* Direction
Write out every line in the listing below that contains the word "resolution".

* Records to process
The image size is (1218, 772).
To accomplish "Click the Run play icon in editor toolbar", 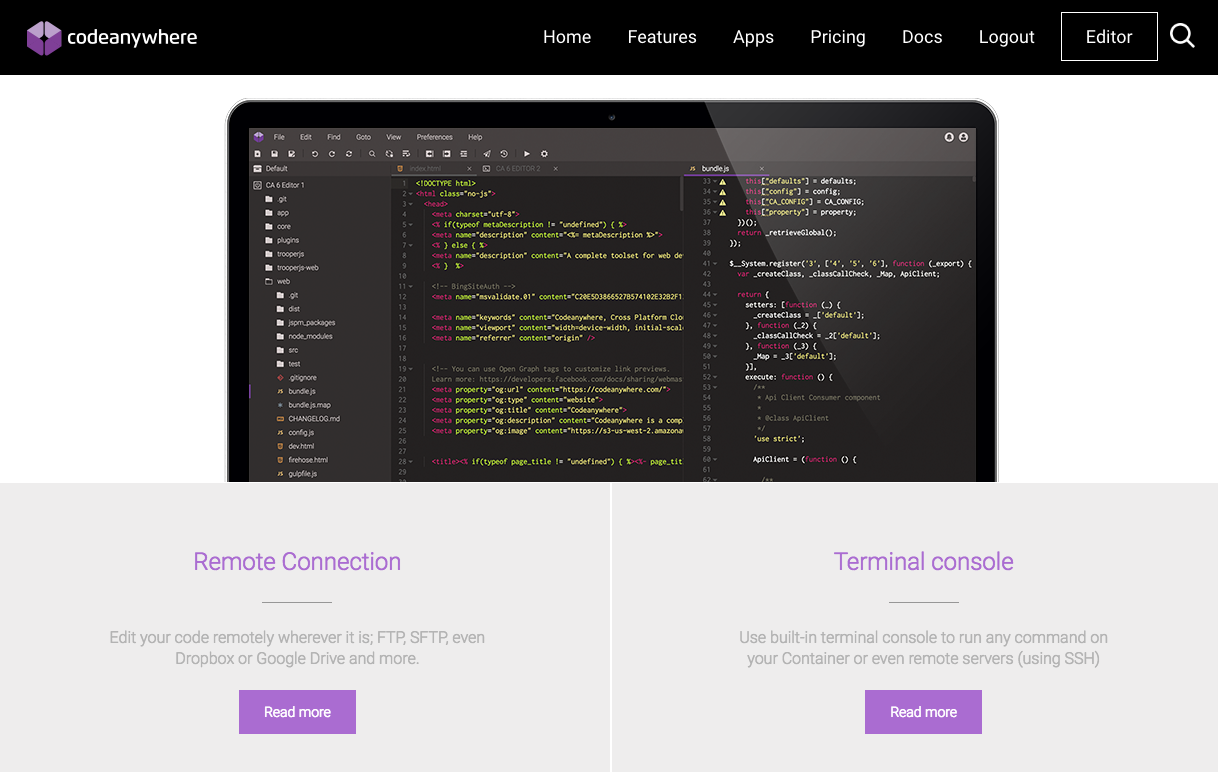I will pyautogui.click(x=527, y=154).

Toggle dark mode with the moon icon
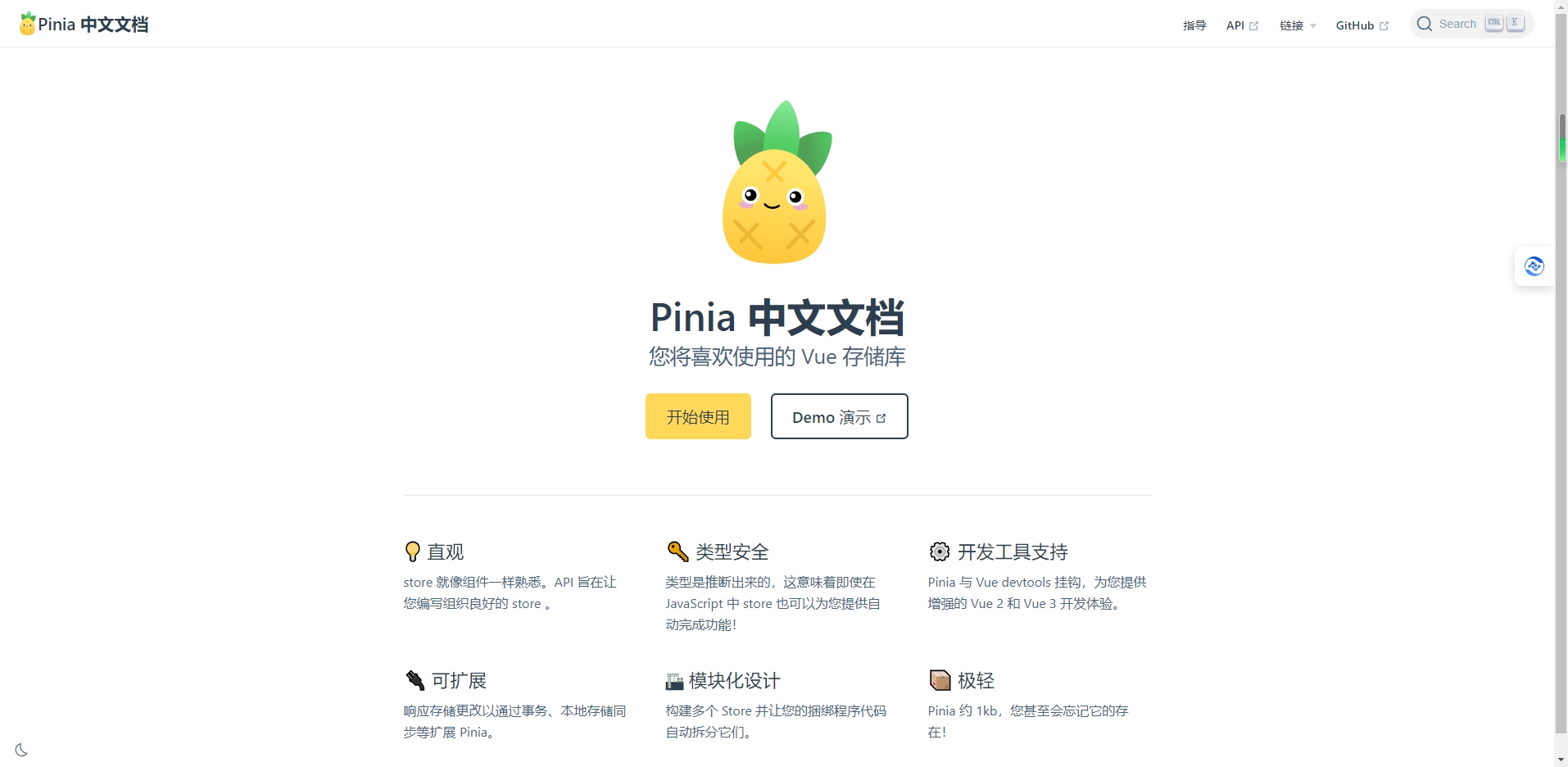(21, 750)
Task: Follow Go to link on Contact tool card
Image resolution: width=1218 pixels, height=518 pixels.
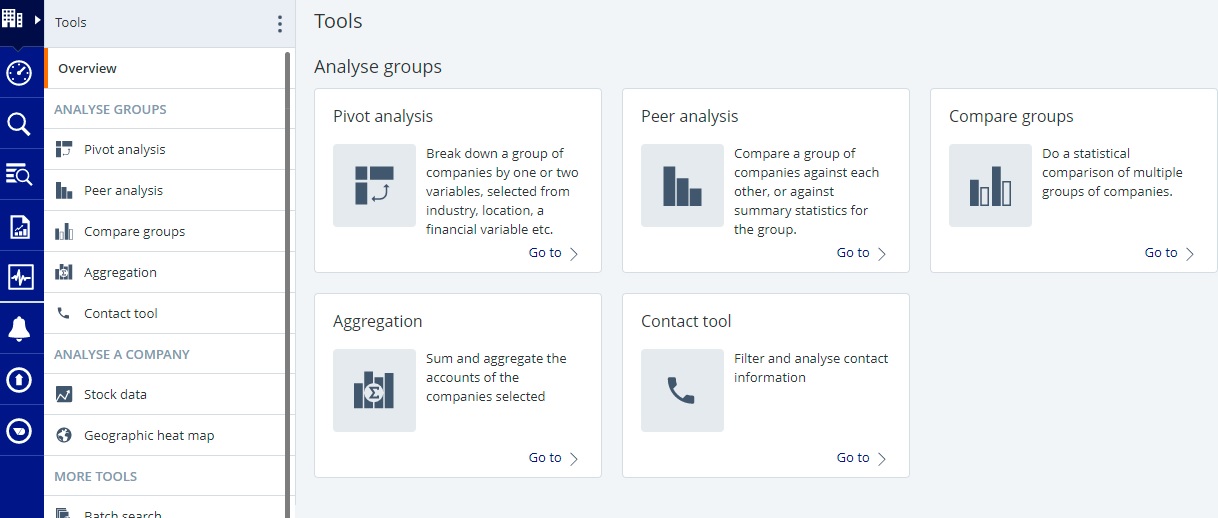Action: [x=861, y=458]
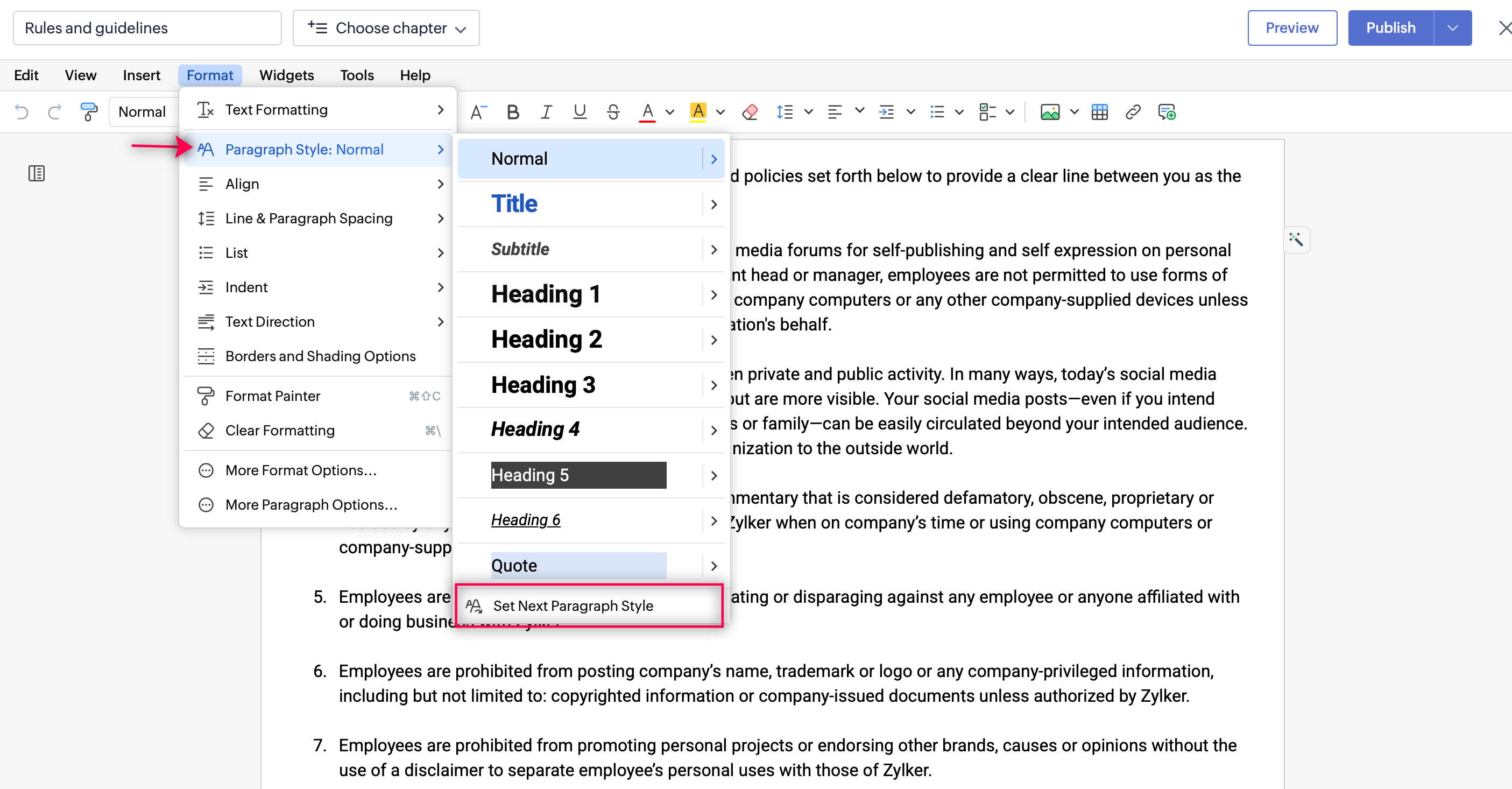Expand Heading 1 style options arrow

(713, 295)
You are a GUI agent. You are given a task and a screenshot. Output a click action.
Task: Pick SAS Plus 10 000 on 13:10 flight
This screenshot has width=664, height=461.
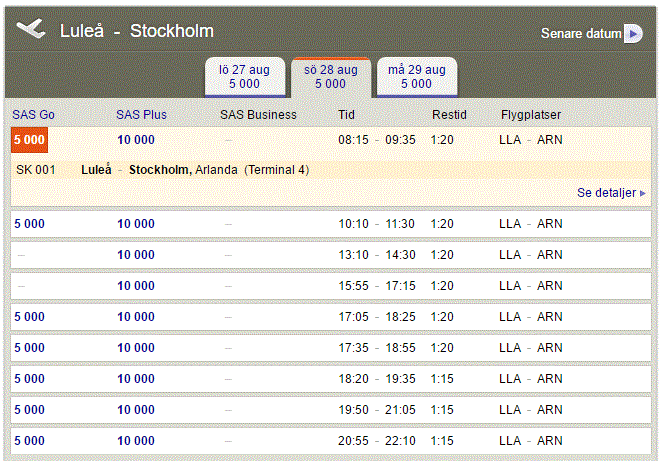click(136, 255)
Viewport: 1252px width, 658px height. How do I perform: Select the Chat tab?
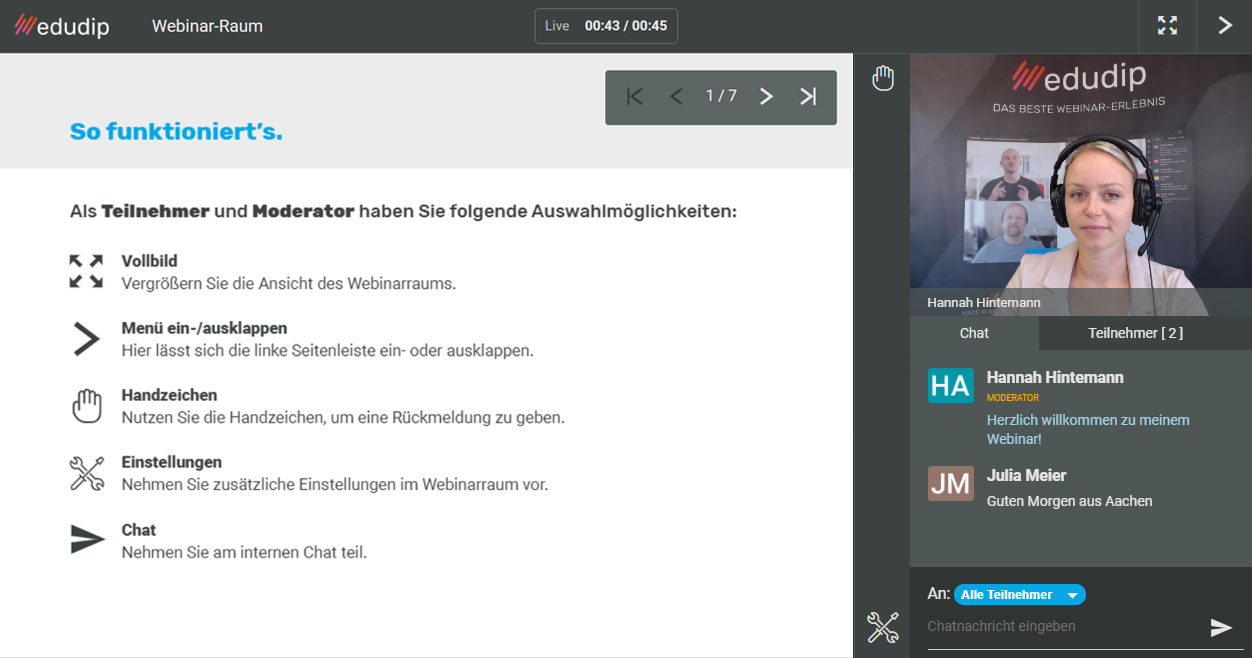(974, 333)
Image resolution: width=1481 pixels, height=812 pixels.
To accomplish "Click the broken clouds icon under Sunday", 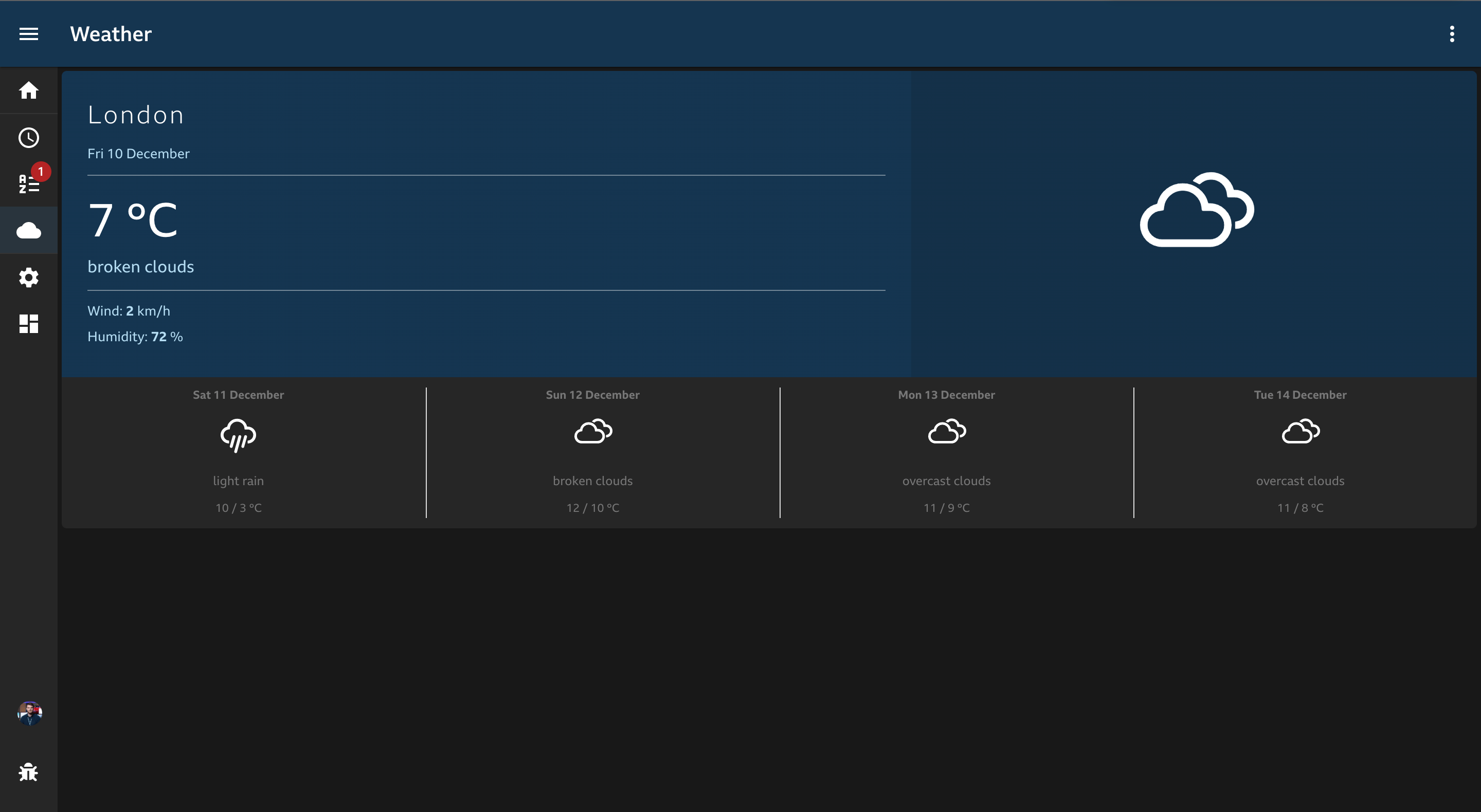I will click(x=592, y=432).
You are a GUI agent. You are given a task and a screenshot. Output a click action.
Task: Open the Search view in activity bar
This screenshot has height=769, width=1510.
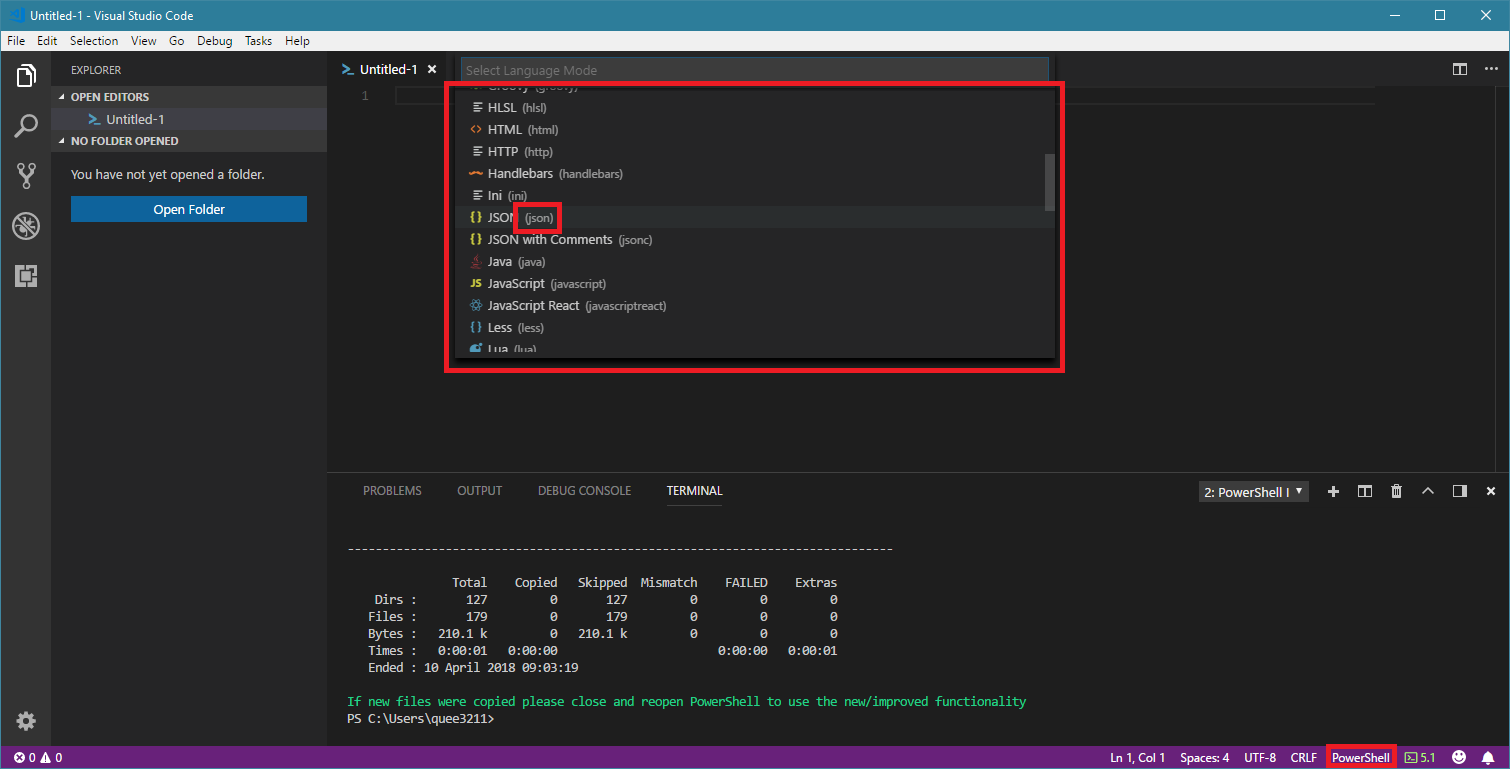click(x=26, y=126)
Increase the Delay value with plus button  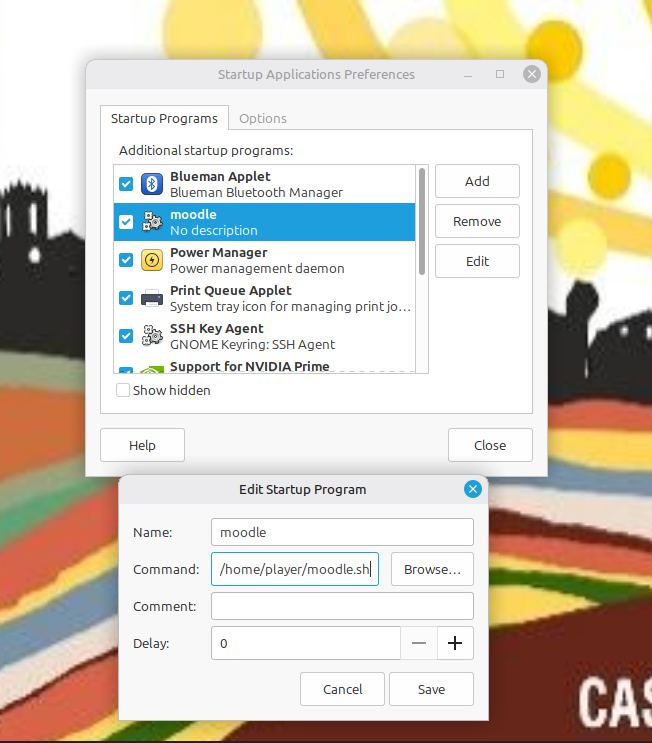455,643
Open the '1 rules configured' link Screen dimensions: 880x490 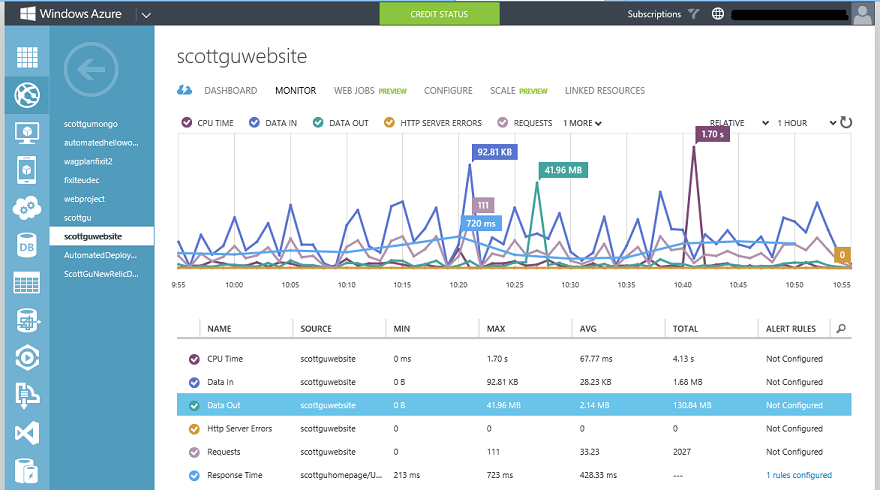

* Correct answer
Image resolution: width=1218 pixels, height=518 pixels.
Image resolution: width=1481 pixels, height=812 pixels.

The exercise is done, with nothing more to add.